#### [What the exercise asks]
When counting, include every line of the data that holds "computer", then state the total alone.
--
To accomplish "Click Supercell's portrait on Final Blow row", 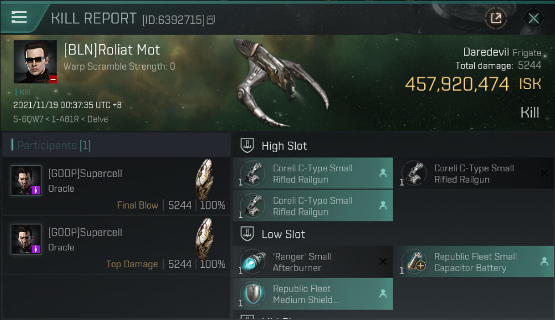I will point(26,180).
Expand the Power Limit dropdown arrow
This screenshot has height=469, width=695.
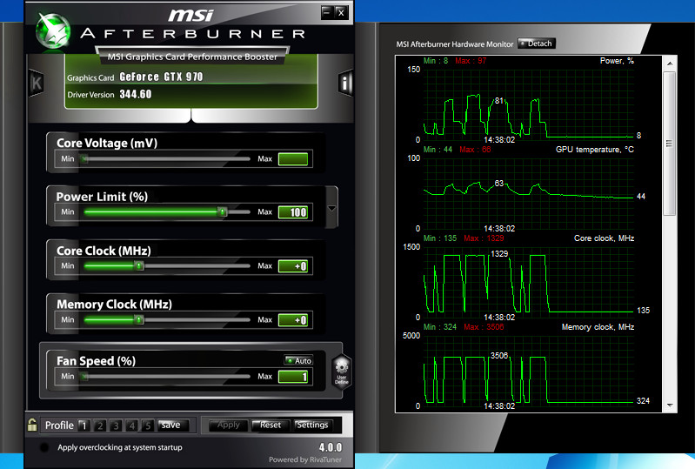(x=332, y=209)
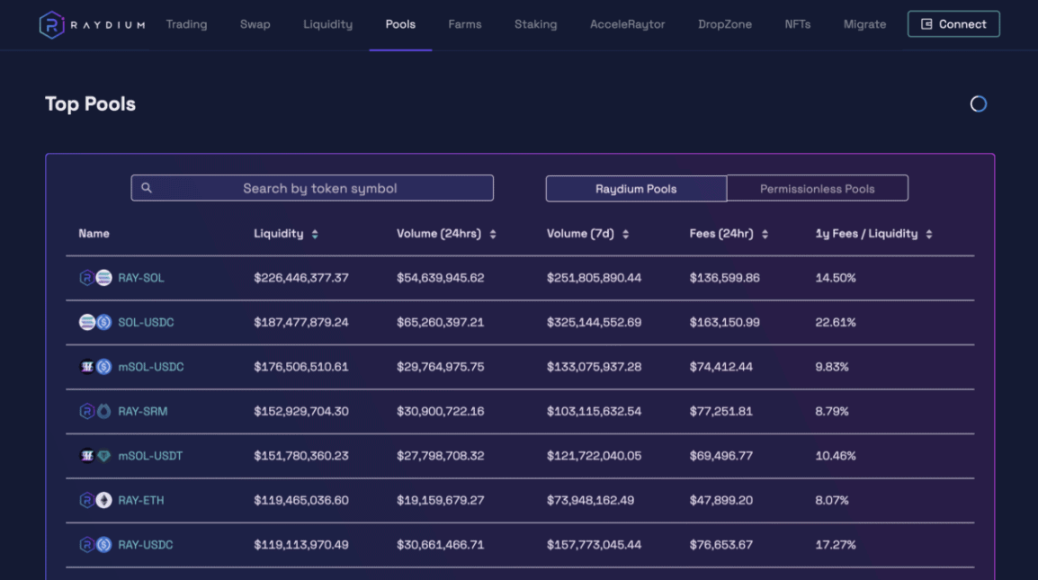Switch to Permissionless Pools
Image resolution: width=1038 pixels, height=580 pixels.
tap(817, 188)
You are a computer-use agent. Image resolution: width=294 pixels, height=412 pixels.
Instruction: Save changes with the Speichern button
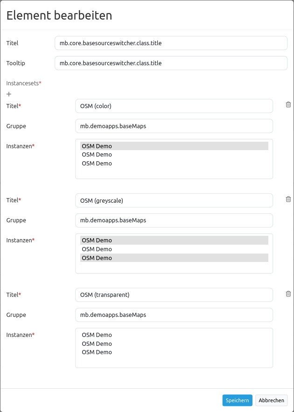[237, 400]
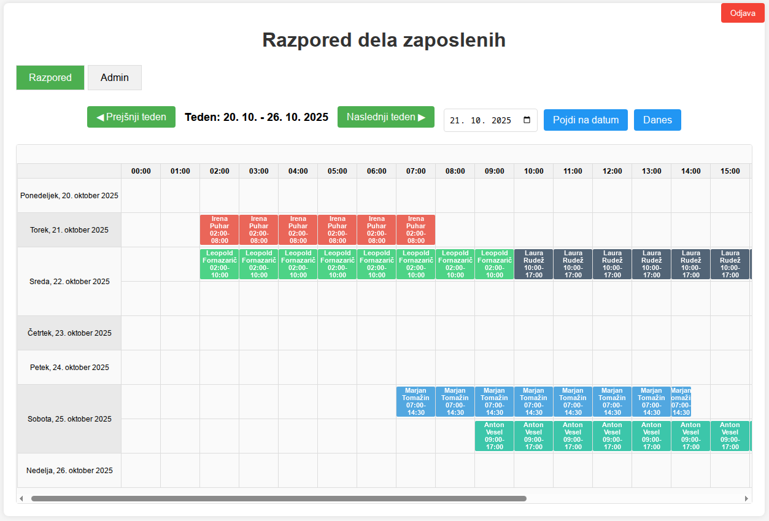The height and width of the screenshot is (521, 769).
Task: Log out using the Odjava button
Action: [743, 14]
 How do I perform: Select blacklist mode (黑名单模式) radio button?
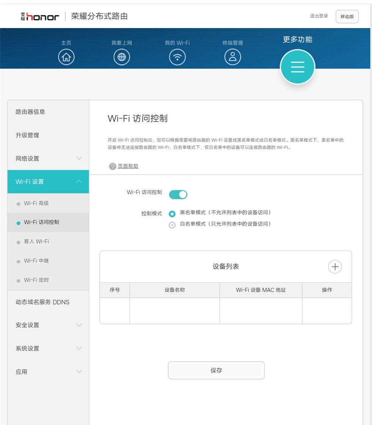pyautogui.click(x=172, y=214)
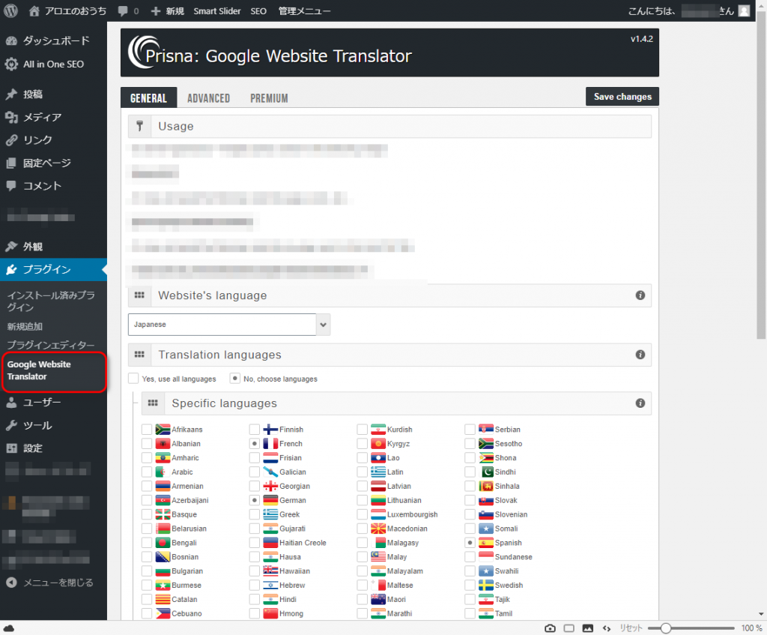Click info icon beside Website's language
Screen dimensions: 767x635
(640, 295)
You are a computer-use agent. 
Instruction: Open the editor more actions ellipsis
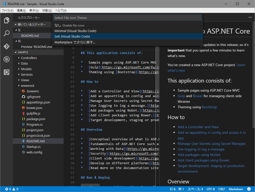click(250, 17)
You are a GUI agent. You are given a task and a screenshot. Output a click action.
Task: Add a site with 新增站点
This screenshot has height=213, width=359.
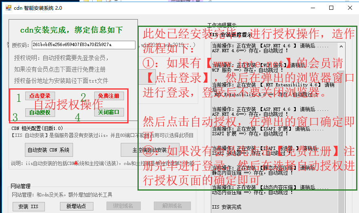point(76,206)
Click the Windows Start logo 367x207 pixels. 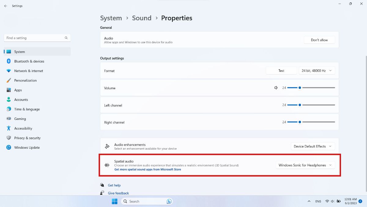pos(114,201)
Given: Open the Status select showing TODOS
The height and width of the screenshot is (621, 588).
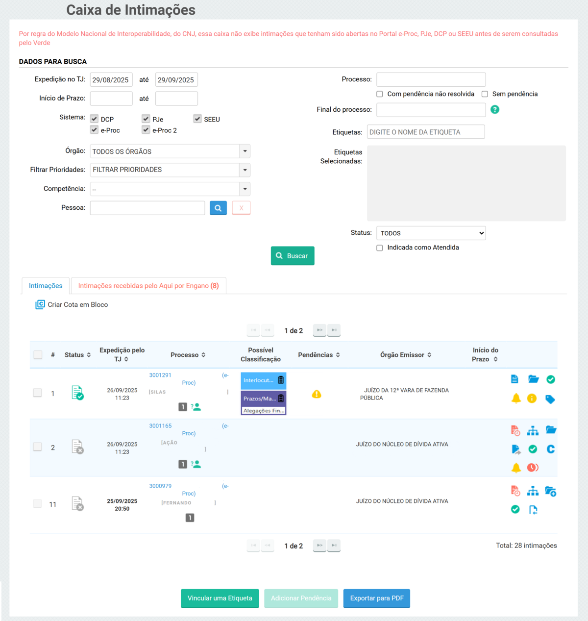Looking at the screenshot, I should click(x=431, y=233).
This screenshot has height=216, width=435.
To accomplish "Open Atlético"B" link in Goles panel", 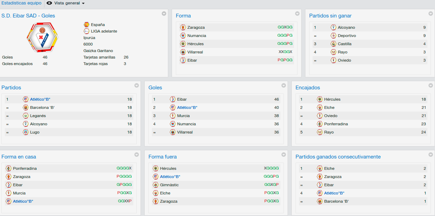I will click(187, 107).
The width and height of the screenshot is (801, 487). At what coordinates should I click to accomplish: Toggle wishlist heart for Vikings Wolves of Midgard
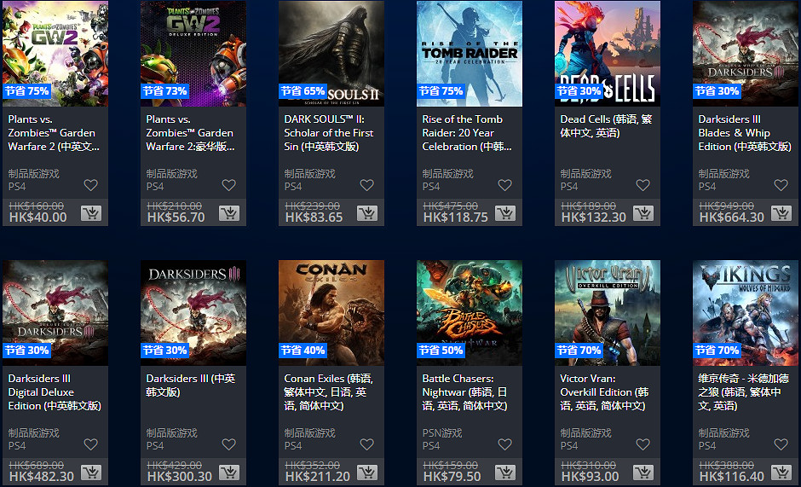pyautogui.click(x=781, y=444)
--
#### [Answer to this problem]
2